## ACTION ITEM
Quote only the lines that start at the line with "Viewport: 814px width, 503px height." and run to the end of the entries; omit the pictures.

## DATA EXTRACT
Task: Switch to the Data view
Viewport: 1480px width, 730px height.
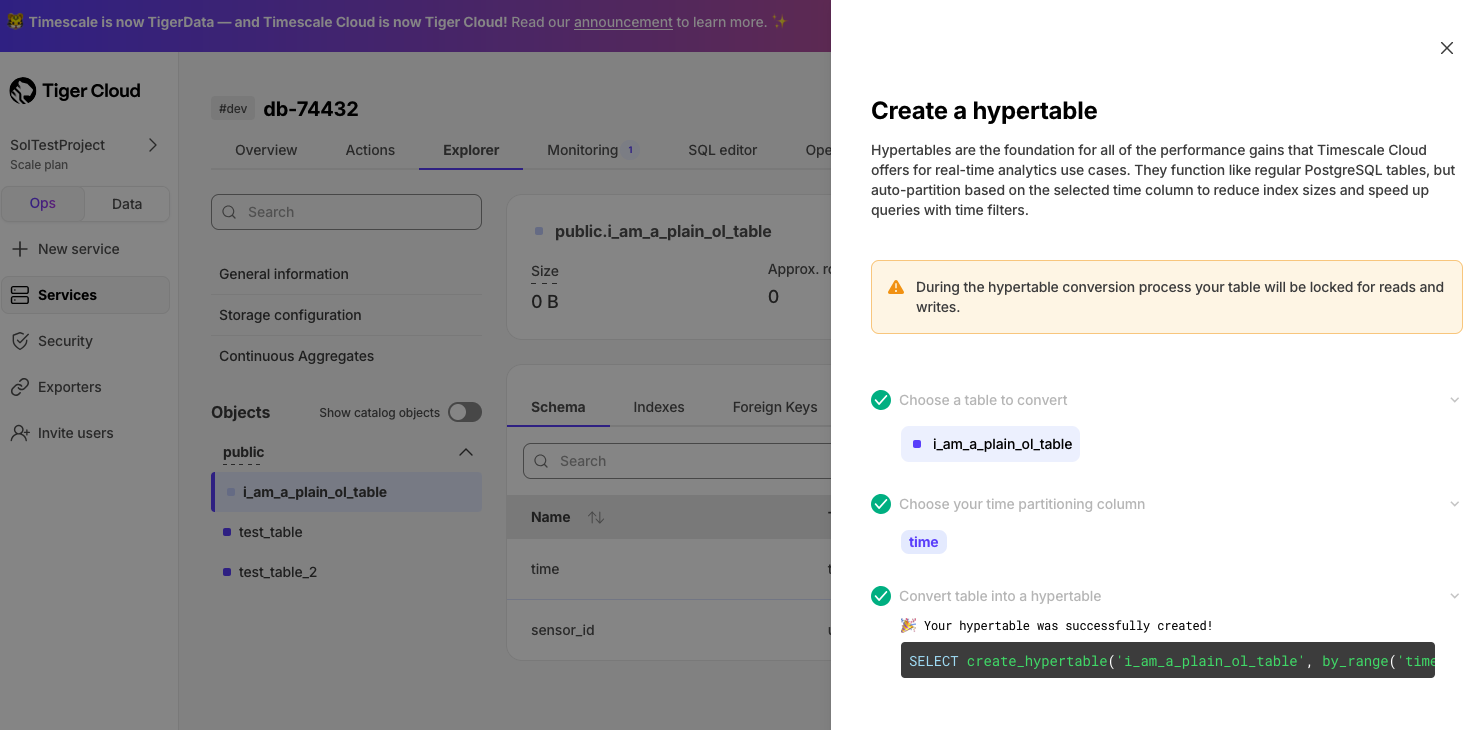Action: click(127, 203)
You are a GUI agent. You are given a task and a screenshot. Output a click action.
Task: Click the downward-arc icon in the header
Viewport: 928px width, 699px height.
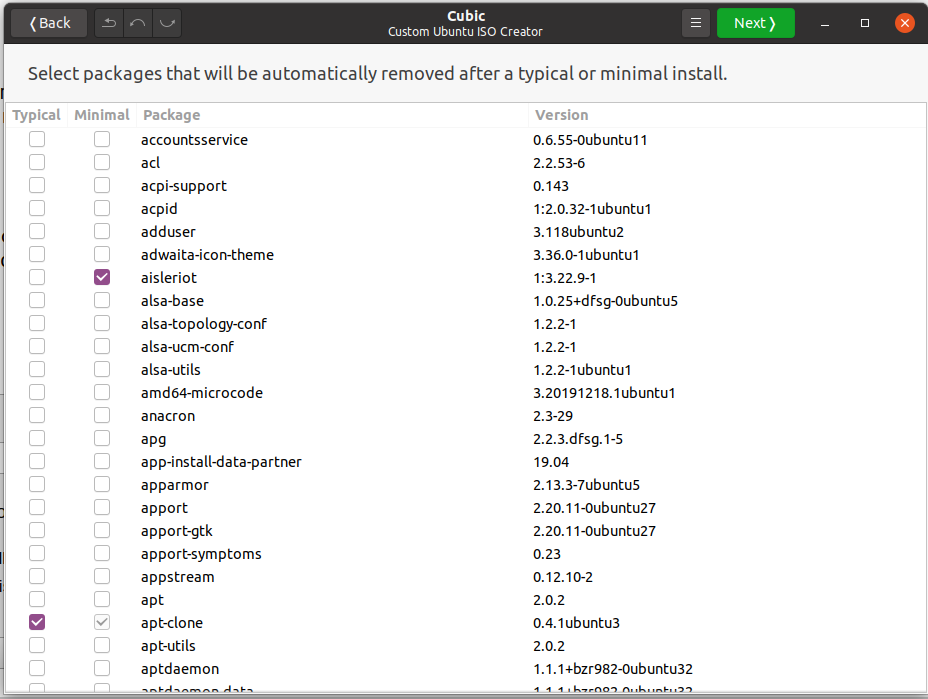pyautogui.click(x=166, y=23)
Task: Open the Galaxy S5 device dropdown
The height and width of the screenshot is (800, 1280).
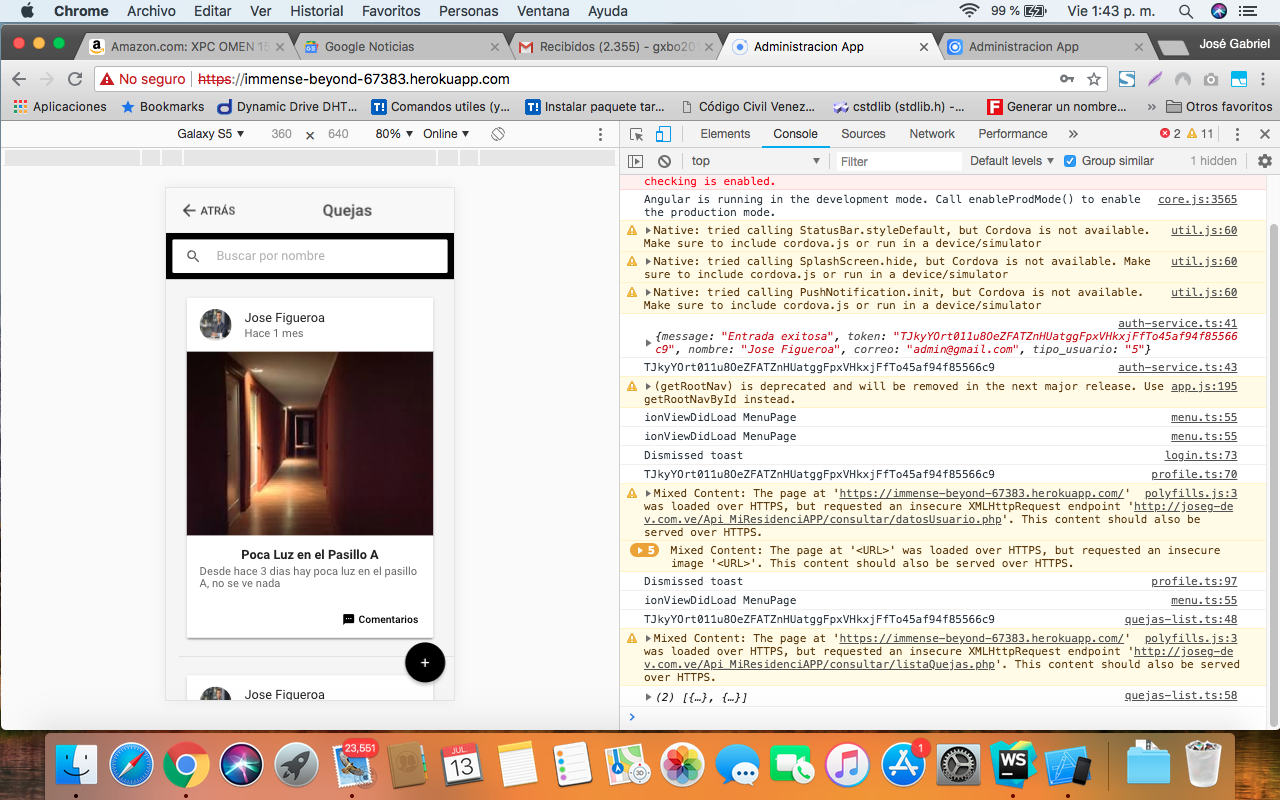Action: tap(210, 134)
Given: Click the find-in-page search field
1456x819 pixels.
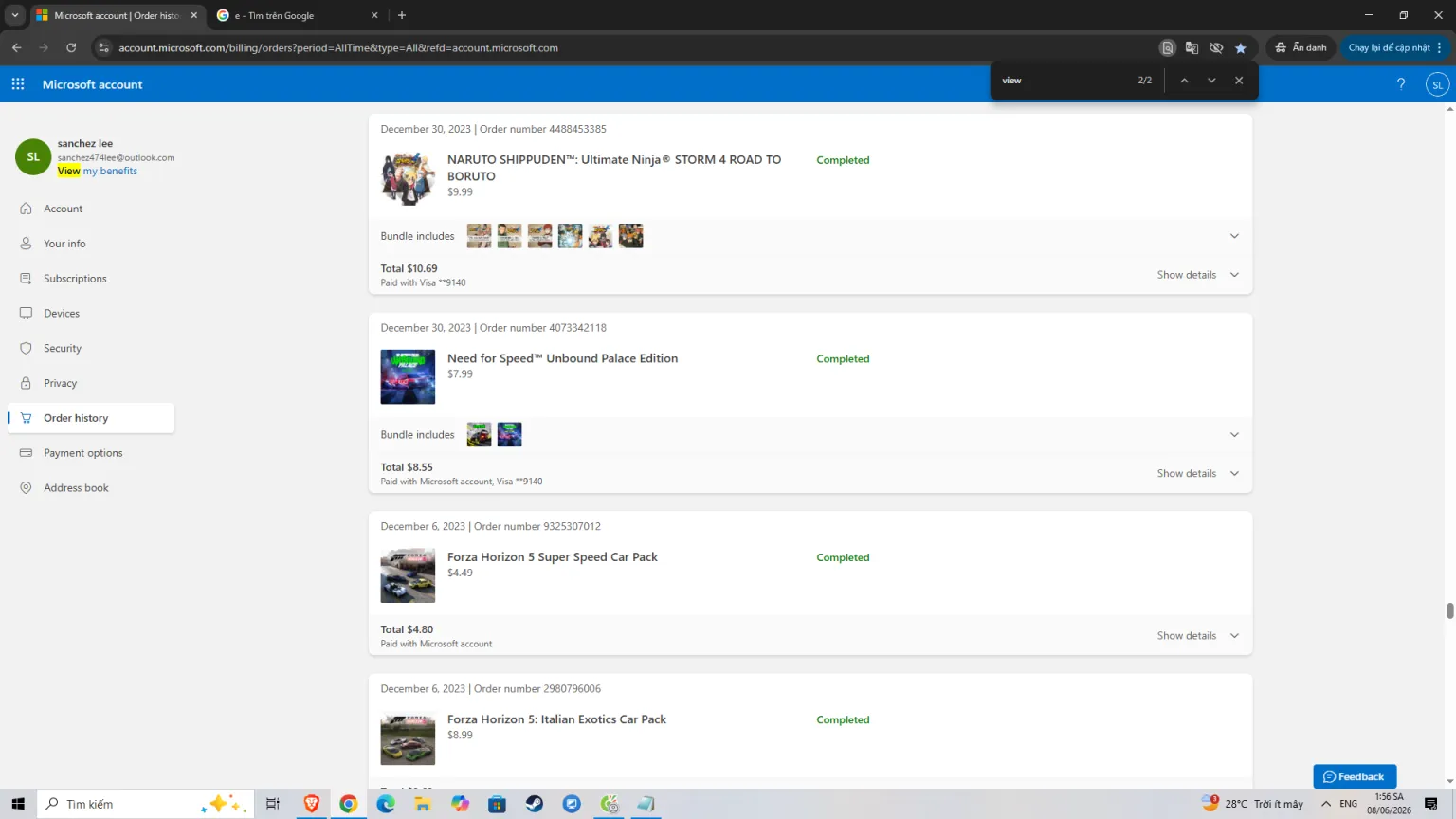Looking at the screenshot, I should (1062, 81).
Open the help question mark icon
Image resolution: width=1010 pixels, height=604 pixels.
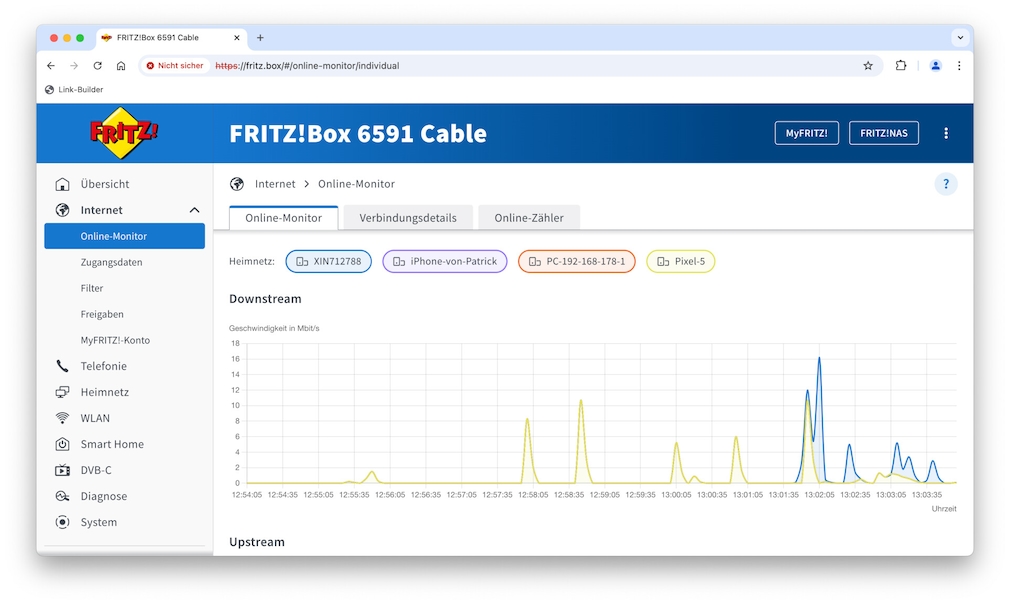point(946,184)
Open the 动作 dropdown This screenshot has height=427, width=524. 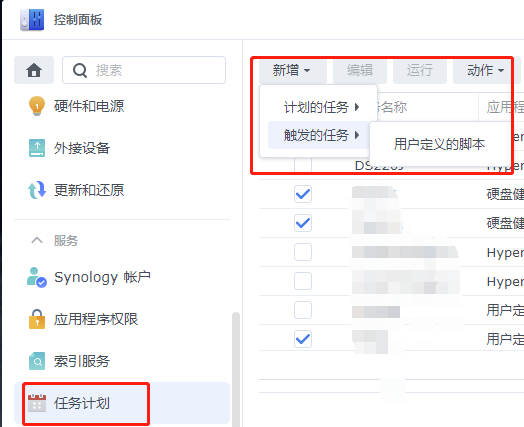(482, 70)
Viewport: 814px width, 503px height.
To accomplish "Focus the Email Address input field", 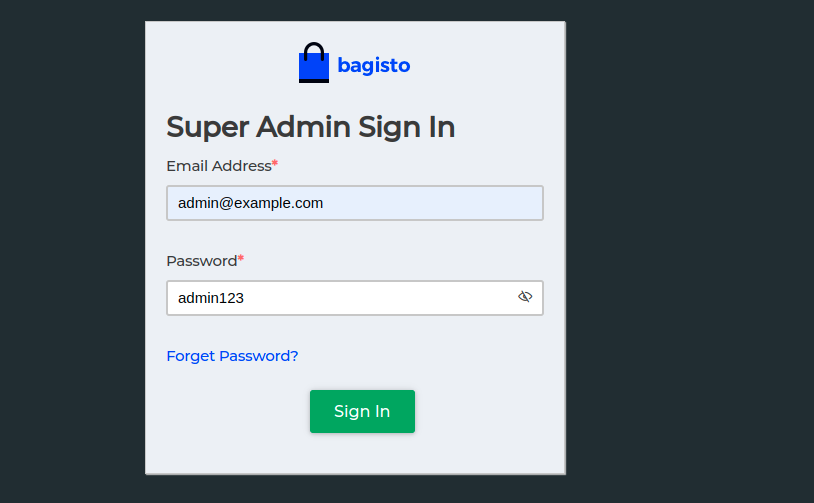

## TASK RESPONSE
Viewport: 814px width, 503px height.
To accomplish "Focus the Email Address input field", 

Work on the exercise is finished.